4. Kapitel: Überlegungen und Empfehlungen zur Unterstützung autistischer Patienten
In diesem Kapitel werden die Änderungen bei der Behandlung und schulischen Erziehung autistischer Patienten verschiedener Altersgruppen in Japan diskutiert und einige Überlegungen vorgestellt. In diesem Zusammenhang wird betont, dass bei der schulischen Erziehung autistischer Kinder und Jugendlicher mit Blick auf deren zukünftige Lebensweise schon in früher Adoleszenz Selbstständigkeit unterstützt und gefördert werden sollte. Bei erwachsenen autistischen Patienten steht die Verbesserung der Lebensqualität (QOL) im Mittelpunkt. In dem Zusammenhang wird ein Ansatz nach dem Prinzip „von oben nach unten” diskutiert, der es Menschen mit Behinderungen erlaubt, so wie sie sind selbstständig zu leben. Mit der Etablierung des Normalisierungskonzeptes wird die Integration verstärkt in Schulumgebungen implementiert. Bei der Integration sind jedoch vor allem die Aspekte der Amalgamierung, Versöhnung, Symbiose und Koexistenz betont worden. Kritiker haben darauf hingewiesen, dass bei der Entwicklung in diese Richtung unter Umständen die Bedürfnisse des Einzelnen nicht ausreichend beachtet werden.
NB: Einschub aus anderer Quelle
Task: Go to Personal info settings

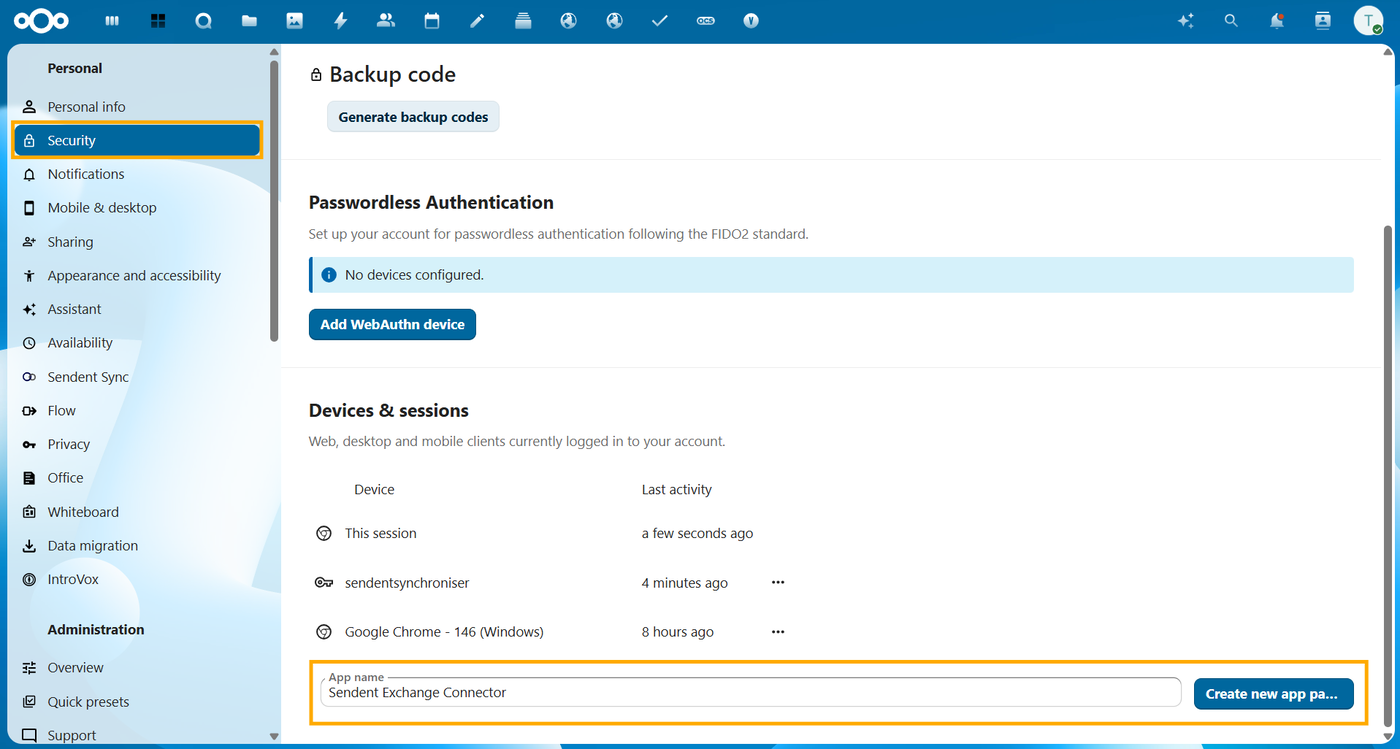Action: (87, 107)
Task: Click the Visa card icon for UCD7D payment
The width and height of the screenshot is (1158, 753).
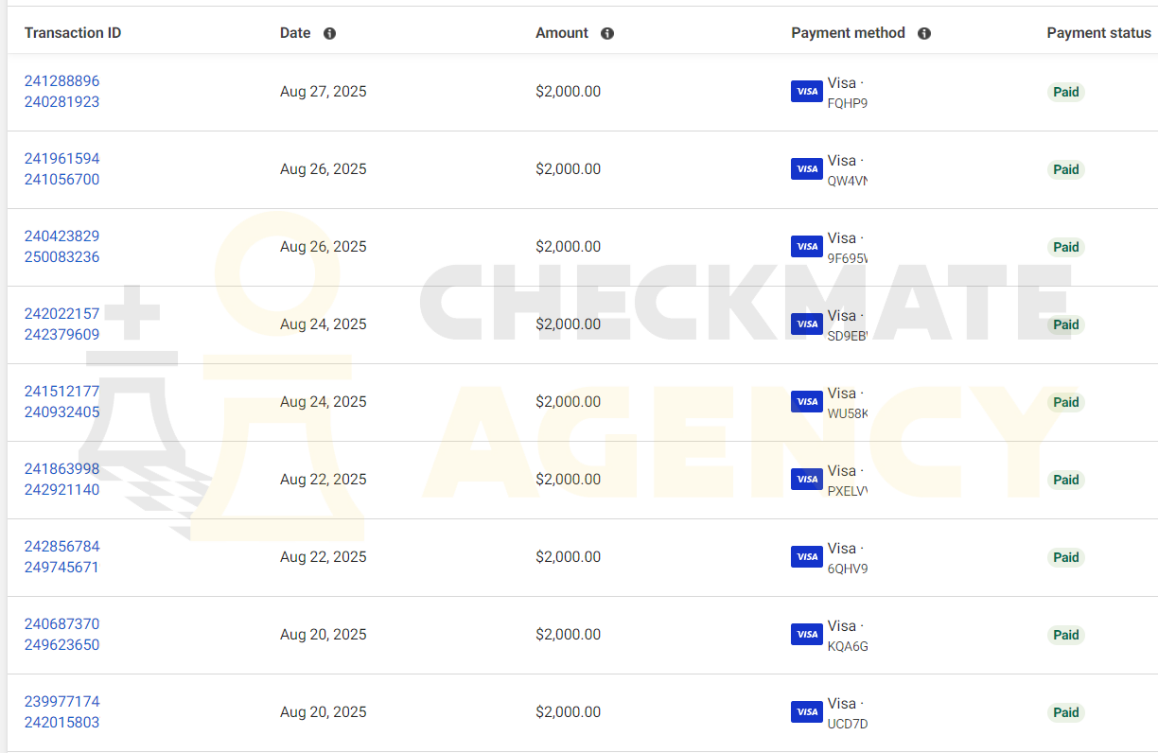Action: (x=806, y=712)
Auf dieser Grundlage ist die Idee der Integration weiterentwickelt worden.
Die Integrationskonzepte stehen vor dem Hintergrund einer Betonung der Notwendigkeit eines so genannten Ansatzes zur Anpassung an die Umgebung in „Arten der Unterstützung von autistischen Patienten”. Dabei müssen Unterstützungskonzepte in vielen Gebieten zusammenkommen, z. B. im medizinischen, schulischen, sozialen und beruflichen Gebieten, um Unterstützung beim Leben als Schüler/Student, in der Freizeit, als Mitglied der lokalen Gemeinde und als unabhängiger Arbeitnehmer zu leisten. Es wird die Überzeugung vorgebracht, dass die Zweige des Hilfesystems organisch durch diese Probleme verbunden werden.
Sollen autistische Patienten ein ganz normales Leben in der lokalen Gemeinde führen, muss ein umfassendes Unterstützungssystem geschaffen werden, in dem direkte Unterstützung des Patienten und Unterstützung durch die Umgebung des Patienten (die Menschen um ihn herum) miteinander kombiniert werden.

(Ursprünglich erschienen im Journal of disability and medico-pedagogy, Vol. 16, 2007, S. 11–14.)